Dans une séquence de Paris Dernière de 1995 devenue tristement célèbre, Thierry Ardisson est attablé avec Gabriel Matzneff et Frédéric Beigbeder. «On va coucher Gabriel avec une gamine de douze ans et demi et nous, on va aller voir des putes de 62 ans», lance le présentateur. Ce
à quoi Frédéric Beigbeder répond : «Pourquoi on ne ferait pas l’inverse ?», et Gabriel Matzneff en riant : «Pour une
fois !», avant que Thierry Ardisson ne relance : «On devrait intervertir, nous avec des gamines de 12 ans et demi, et lui, il irait avec des prostituées».
En 2000, Thierry Ardisson et ses invités plaisantent alors que Christine Angot est en train de parler de son livre L’Inceste dans lequel elle raconte son histoire personnelle. En 2005, Thierry Ardisson et Laurent Baffie traitent Lara Fabian, invitée pour parler de son dernier album, de «boudin» dans une séquence grossophobe que la chanteuse n’a jamais oubliée.
Au fil des décennies et des centaines d’émissions que Thierry Ardisson a présentées, les séquences de cet acabit sont une constante. Une méthode que l’animateur avait décrite sur le plateau de C à vous en mai 2025 en expliquant l’avoir construite pour masquer son propre inconfort. «Comme j’étais très mal à l’aise, je me suis dit que les gens en face de moi devaient
l’être aussi. Et c’est comme ça que j’ai demandé à Gainsbourg ‘’Avec tout ce que tu t’es envoyé, t’avais pas peur que le petit Lucien soit un peu mongolo ?’’. Puis dit au chanteur d’Indochine qu’il chantait faux». Il était ainsi d’après lui devenu aux yeux des gens un «mauvais animateur mais qui savait envoyer du bois».

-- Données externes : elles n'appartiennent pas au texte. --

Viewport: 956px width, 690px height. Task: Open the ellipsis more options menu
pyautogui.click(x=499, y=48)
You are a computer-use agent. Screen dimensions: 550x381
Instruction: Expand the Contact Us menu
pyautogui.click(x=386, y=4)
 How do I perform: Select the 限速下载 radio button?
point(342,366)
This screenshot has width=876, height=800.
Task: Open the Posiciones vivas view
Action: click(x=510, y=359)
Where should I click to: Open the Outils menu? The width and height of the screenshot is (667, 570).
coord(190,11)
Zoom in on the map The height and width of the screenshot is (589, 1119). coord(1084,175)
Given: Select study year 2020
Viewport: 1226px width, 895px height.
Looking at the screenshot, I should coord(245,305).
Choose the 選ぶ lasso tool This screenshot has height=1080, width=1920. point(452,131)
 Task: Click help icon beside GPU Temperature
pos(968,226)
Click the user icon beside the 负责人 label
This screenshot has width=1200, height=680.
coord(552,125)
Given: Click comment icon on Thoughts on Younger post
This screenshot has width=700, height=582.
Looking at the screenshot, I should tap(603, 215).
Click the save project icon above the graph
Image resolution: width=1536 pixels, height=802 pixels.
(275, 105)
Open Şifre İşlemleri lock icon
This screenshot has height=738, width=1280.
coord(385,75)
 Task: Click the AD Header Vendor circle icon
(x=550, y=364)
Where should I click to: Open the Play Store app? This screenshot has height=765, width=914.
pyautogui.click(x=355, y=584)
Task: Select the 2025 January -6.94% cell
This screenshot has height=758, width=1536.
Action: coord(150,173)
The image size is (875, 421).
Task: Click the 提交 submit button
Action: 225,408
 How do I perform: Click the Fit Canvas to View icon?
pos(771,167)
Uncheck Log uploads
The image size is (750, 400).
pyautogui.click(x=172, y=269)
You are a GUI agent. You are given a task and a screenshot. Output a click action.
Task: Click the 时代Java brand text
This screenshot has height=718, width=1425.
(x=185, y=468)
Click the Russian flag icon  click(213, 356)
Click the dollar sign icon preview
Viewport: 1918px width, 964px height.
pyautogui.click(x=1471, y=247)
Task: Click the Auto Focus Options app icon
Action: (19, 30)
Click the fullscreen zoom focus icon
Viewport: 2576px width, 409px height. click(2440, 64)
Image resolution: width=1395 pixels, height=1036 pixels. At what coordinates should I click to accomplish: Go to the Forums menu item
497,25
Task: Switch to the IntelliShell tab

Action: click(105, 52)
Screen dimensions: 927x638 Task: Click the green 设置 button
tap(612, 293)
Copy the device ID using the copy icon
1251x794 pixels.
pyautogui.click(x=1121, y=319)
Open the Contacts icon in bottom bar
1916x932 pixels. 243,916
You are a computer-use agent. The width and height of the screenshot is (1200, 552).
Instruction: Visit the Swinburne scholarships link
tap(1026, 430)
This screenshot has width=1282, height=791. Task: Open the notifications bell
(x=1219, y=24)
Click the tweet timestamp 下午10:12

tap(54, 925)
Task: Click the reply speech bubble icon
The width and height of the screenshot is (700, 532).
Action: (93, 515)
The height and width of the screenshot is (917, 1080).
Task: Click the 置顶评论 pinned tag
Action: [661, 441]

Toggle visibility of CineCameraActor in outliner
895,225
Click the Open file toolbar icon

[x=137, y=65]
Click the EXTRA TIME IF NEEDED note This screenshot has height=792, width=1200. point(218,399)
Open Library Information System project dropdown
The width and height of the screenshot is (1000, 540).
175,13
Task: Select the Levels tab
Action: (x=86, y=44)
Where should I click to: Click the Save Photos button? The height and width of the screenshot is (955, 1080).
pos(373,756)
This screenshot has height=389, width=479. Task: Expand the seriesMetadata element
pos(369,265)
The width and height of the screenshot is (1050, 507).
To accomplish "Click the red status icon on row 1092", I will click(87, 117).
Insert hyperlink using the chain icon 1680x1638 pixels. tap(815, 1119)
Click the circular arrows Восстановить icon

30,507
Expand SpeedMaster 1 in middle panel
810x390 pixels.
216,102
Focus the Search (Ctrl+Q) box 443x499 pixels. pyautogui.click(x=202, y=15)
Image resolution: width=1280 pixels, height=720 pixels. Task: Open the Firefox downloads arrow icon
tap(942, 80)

Sans être forcément contrôlés, les dérapages étaient en tout cas orchestrés. Comme ce jour où il a invité le complotiste Thierry Meyssan pour évoquer les attentats du 11 septembre. Ou les propos divers et variés tenus sur son plateau par Éric Zemmour, comme par exemple sur le prénom d’Hapsatou Sy, un invité que Thierry Ardisson persistait à faire revenir.
Thierry Ardisson n’a jamais cessé de s’empêtrer dans la polémique, jusque très récemment. En mai dernier, invité dans l’émission Quelle époque ! de France 2, il avait par exemple établi une comparaison entre la situation à Gaza et celle des prisonniers du camp de concentration d’Auschwitz. Des propos pour lesquels il s’était excusé suite au tollé suscité.
En raison de cette multitude de polémiques, son image a été définitivement ternie aux yeux de certains téléspectateurs. Mais pas assez pour désacraliser la figure du géant médiatique. En janvier 2024, il a d’ailleurs été fait chevalier de la Légion d’honneur par Emmanuel Macron. En le décorant, le président de la République avait évoqué un «personnage d’une liberté totale, provocateur et érudit».
De fait, son décès, Thierry Ardisson l’avait déjà imaginé dans son dernier livre sorti en 2025, une autobiographie teintée de fiction intitulée L’Homme en noir dans laquelle il se projetait mourir tué par balle sur un plateau de télévision. Il avait confié au Point, à l’occasion de la sortie de ce livre, avoir même des idées sur son enterrement et la playlist «Lazarus de David Bowie et In My Life des Beatles, repris par Sean Connery». Et vouloir qu’on se souvienne de lui comme d’un homme «qui avait des idées». Mya B.